What Is a Surrender Charge?
A surrender charge is a fee that an insurance company assesses when you withdraw money from an annuity before a specified period has ended.1 The charge is expressed as a percentage of the amount you withdraw and is highest in the early years of the contract, declining gradually until it reaches zero.
The surrender period typically lasts between six and ten years, though some contracts are shorter (as few as three years) and some are longer (up to fourteen years on certain products).2 Once the surrender period ends, you can withdraw your full account value without any penalty from the insurer.
The Securities and Exchange Commission uses the term "contingent deferred sales charge" when referring to surrender charges on variable annuities, because variable annuities are regulated as securities.3 Fixed and indexed annuities use the term "surrender charge" in their contracts.
Why Do Surrender Charges Exist?
Surrender charges exist to protect the insurance company's ability to deliver on its long-term guarantees. When you purchase an annuity, the insurer invests your premium in long-duration bonds and other assets that generate the returns needed to fund your future income payments. If you withdraw early, the insurer may be forced to sell those assets at a loss or at an inopportune time.4
The charge also covers the distribution costs the insurer incurred when the annuity was sold, including any commission paid to the agent. A longer surrender period generally corresponds to a higher commission paid upfront, which is one reason why understanding surrender schedules helps you evaluate the incentives built into any product you are considering.
What Does a Typical Surrender Schedule Look Like?

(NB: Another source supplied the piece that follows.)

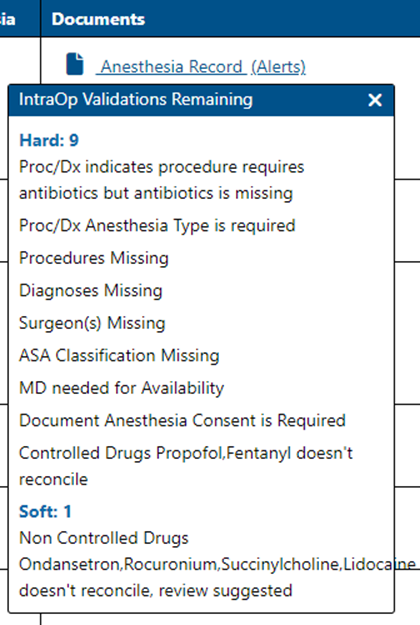The image size is (420, 625).
Task: Click Proc/Dx Anesthesia Type is required
Action: point(157,226)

Surrender schedules vary by product and carrier, but a common structure for a seven-year annuity looks like this:5
| Contract Year | Surrender Charge |
|---|---|
| 1 | 7% |
| 2 | 6% |
| 3 | 5% |
| 4 | 4% |
| 5 | 3% |
| 6 | 2% |
| 7 | 1% |
| 8+ | 0% |
Some products use a flat charge for the first several years before stepping down. Others start higher (10%) and decline more slowly. The key number to focus on is not just the first-year charge but the total length of the surrender period, because that determines how long your money is effectively locked in.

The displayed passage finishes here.